Per Barak, primo ministro dal 1999 al 2001 (fu sconfitto da Ariel Sharon e si ritirò a vita privata), quello avvenuto il 7 ottobre “è un fallimento senza precedenti a tutti i livelli. I vertici hanno coltivato per anni l’idea che Hamas potesse essere addomesticato”. L’ex ministro e premier ricorda come Netanyahu “ha lasciato che il Qatar portasse milioni di dollari in contanti ai fondamentalisti. Sperava di tenerli buoni pagando tangenti e alla comunità internazionale ripeteva: vedete, come posso negoziare con Abu Mazen se controlla solo metà dei palestinesi? Intanto Hamas si rafforzava”.
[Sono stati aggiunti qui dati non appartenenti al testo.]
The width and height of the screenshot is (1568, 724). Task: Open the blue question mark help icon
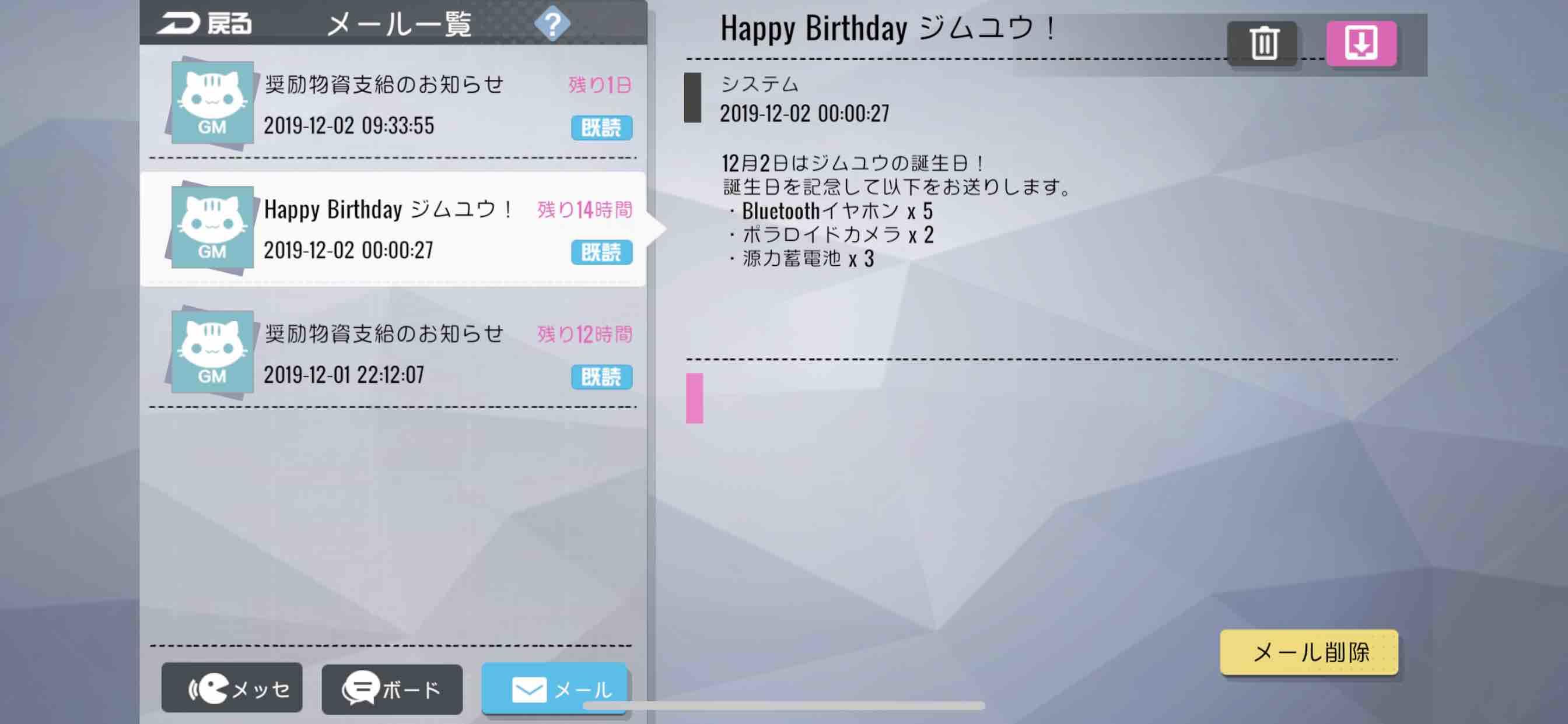pyautogui.click(x=552, y=24)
Nell’intervista Barak guarda già al futuro e indica quella che secondo lui è una possibile “road map” per il futuro della Striscia di Gaza. Secondo l’ex premier israeliano “una forza internazionale deve riempire il vuoto per 4-5 mesi dopo che avremo eliminato Hamas”, per arrivare “alla possibilità di restaurare il potere dell’Autorità palestinese sulla Striscia”.
Quanto al destino di Netanyahu, per ora dovrà restare al suo posto finché il conflitto è in corso: “Questo è il momento dell’unità — dice Barak dal suo appartamento di Tel Aviv – perché abbiamo subito l’assalto più devastante da quando è nata la nazione”.